The second key point of the book explores the origins of exactly these sorts of powerful yet fallacious narratives – focusing in particular on narratives that emphasize the importance of price over profit. Christophers revisits the origins of ‘explanatory orthodoxy’ (101), tracing it back to reports commissioned by the United Kingdom (UK) government in the early 1990s. Initially, these reports depicted renewables as more expensive than existing fossil-fuel sources of electricity, which was seen as the reason why they were not yet competitive. A metric developed and popularized to assess the relative prices of different electricity generation sources was LCOE (for ‘levelized cost of electricity’), which became the ‘lingua franca for discussing the economics of the energy transition’ in the 2010s (101). Against this backdrop, the moment when renewables became relatively cheaper than fossil fuels, in the mid-2010s, justified the plea for a reduction in public support. However, as previously explained, the crux of the issue with renewables lies in their failure to be profitable and therefore ‘bankable’ in the first place, a factor for which LCOE is not a comprehensive measure. Nevertheless, Christophers suggests that ‘the relative-prices framing has a seductive logic to it; it ‘feels’ right, which is part of the reason why it enjoys such dominance’ (139).

The dominance of the price framing and its seductive logic extends far beyond the electricity transition and encompasses numerous environmental challenges.

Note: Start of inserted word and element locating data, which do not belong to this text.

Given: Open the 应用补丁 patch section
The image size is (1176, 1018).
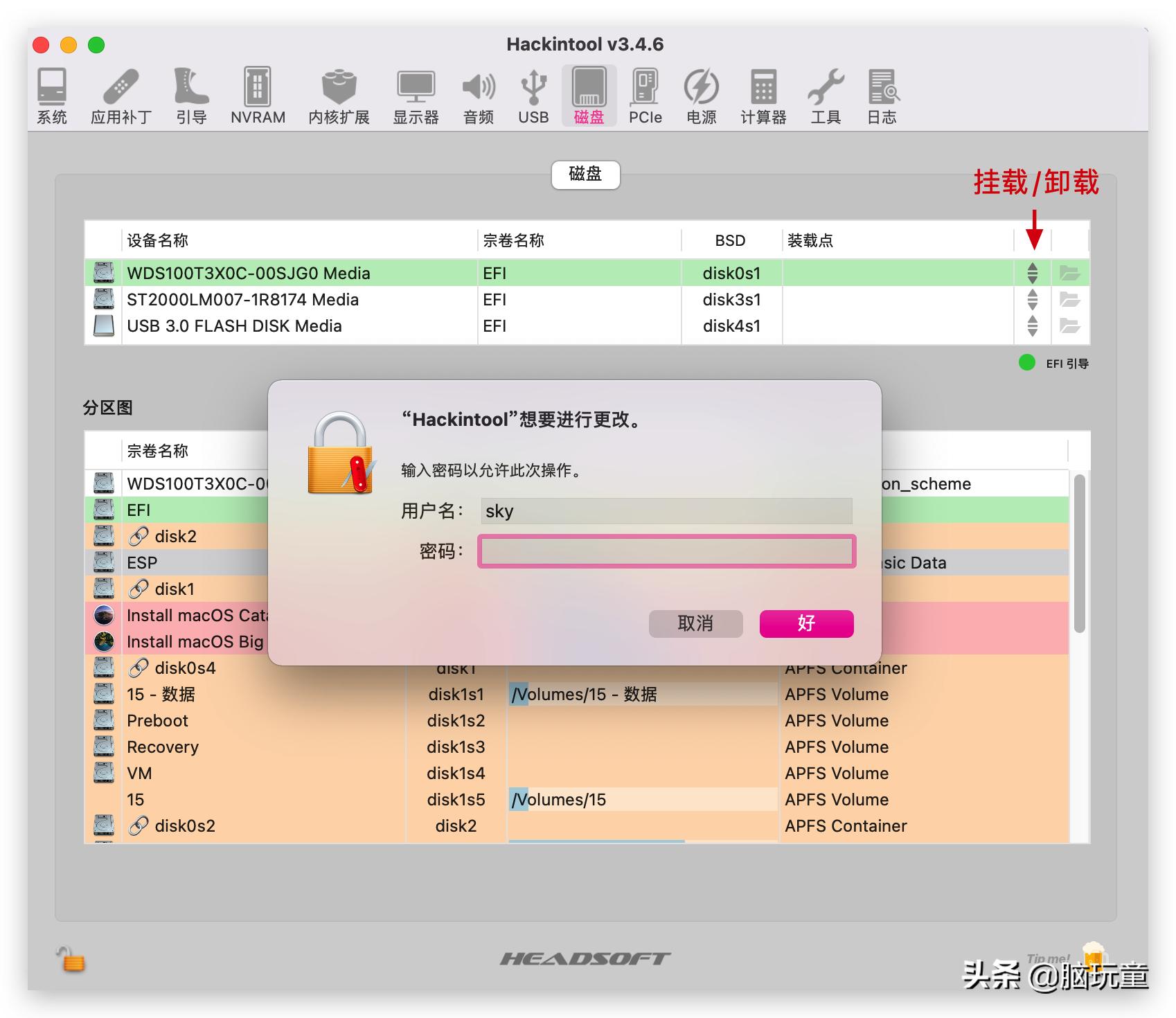Looking at the screenshot, I should click(121, 96).
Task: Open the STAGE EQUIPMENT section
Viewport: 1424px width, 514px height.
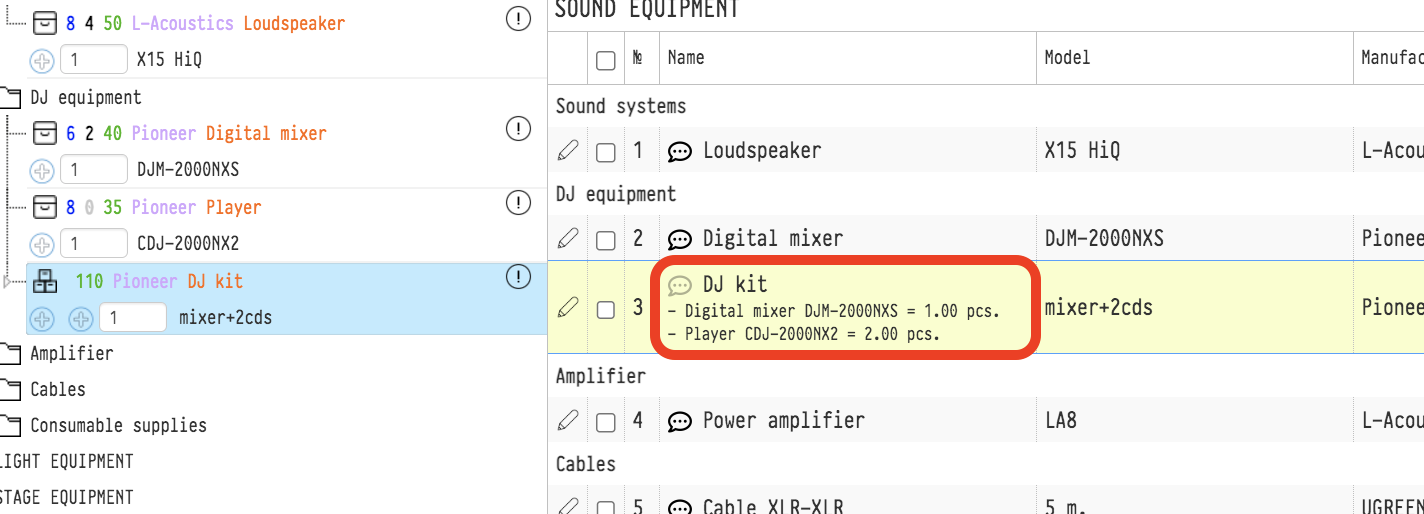Action: pyautogui.click(x=66, y=497)
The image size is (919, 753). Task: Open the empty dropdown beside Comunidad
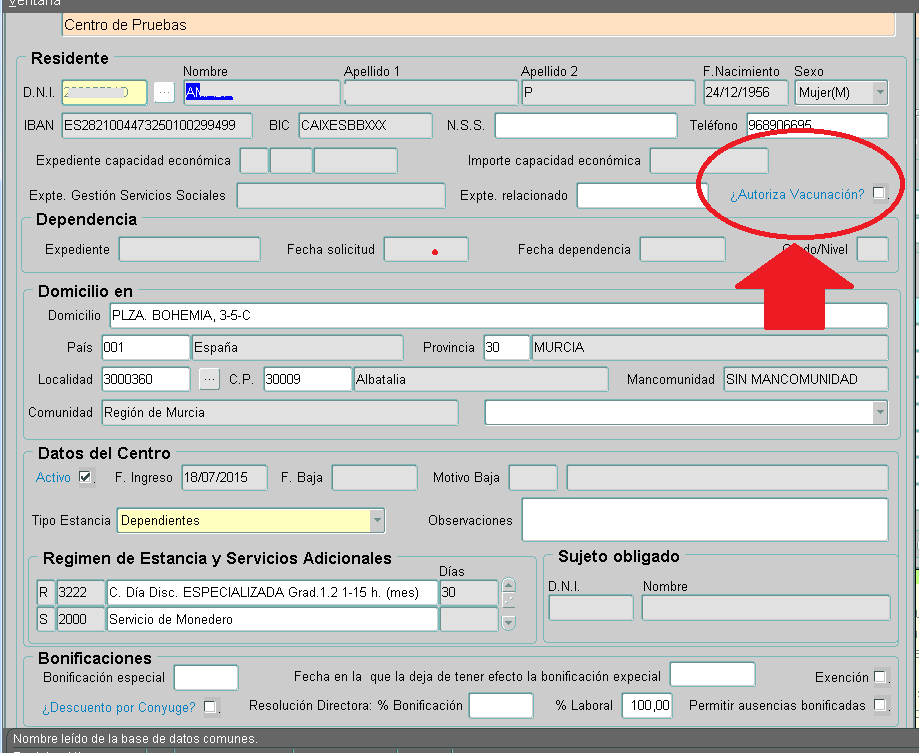pyautogui.click(x=879, y=412)
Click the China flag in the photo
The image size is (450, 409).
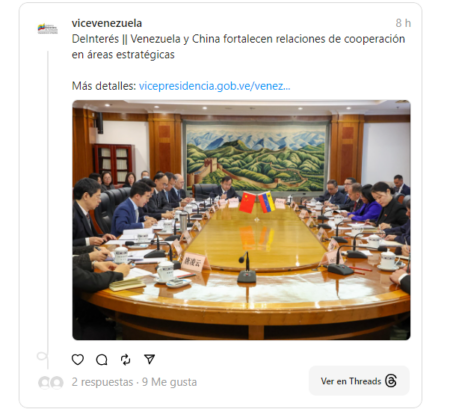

In this context, Christophers’ account falls short in providing sufficient insight into whether the emphasis on price in the electricity transition has evolved independently from similar solutions proposed for other environmental issues. I would conjecture that it has not. For instance, Christophers underscores the influence of Oxford economist and UK government advisor Dieter Helm in directing political and public discourse toward the low price of renewables, advocating for reduced state support and increased market mechanisms. However, this is not Helm’s sole contribution to political debates. During his tenure as Chair of the UK Natural Capital Committee, he also advocated for ‘putting a price on nature’ to address biodiversity loss (Helm, Reference Helm2015: 116), asserting that the market is the solution rather than the problem. My point here is that the pervasive focus on price and its policy implications in the specific context of the electricity transition is closely intertwined with a broader trend in environmental policy discourse. Further research could explore these links to better understand the political economy dynamics at play.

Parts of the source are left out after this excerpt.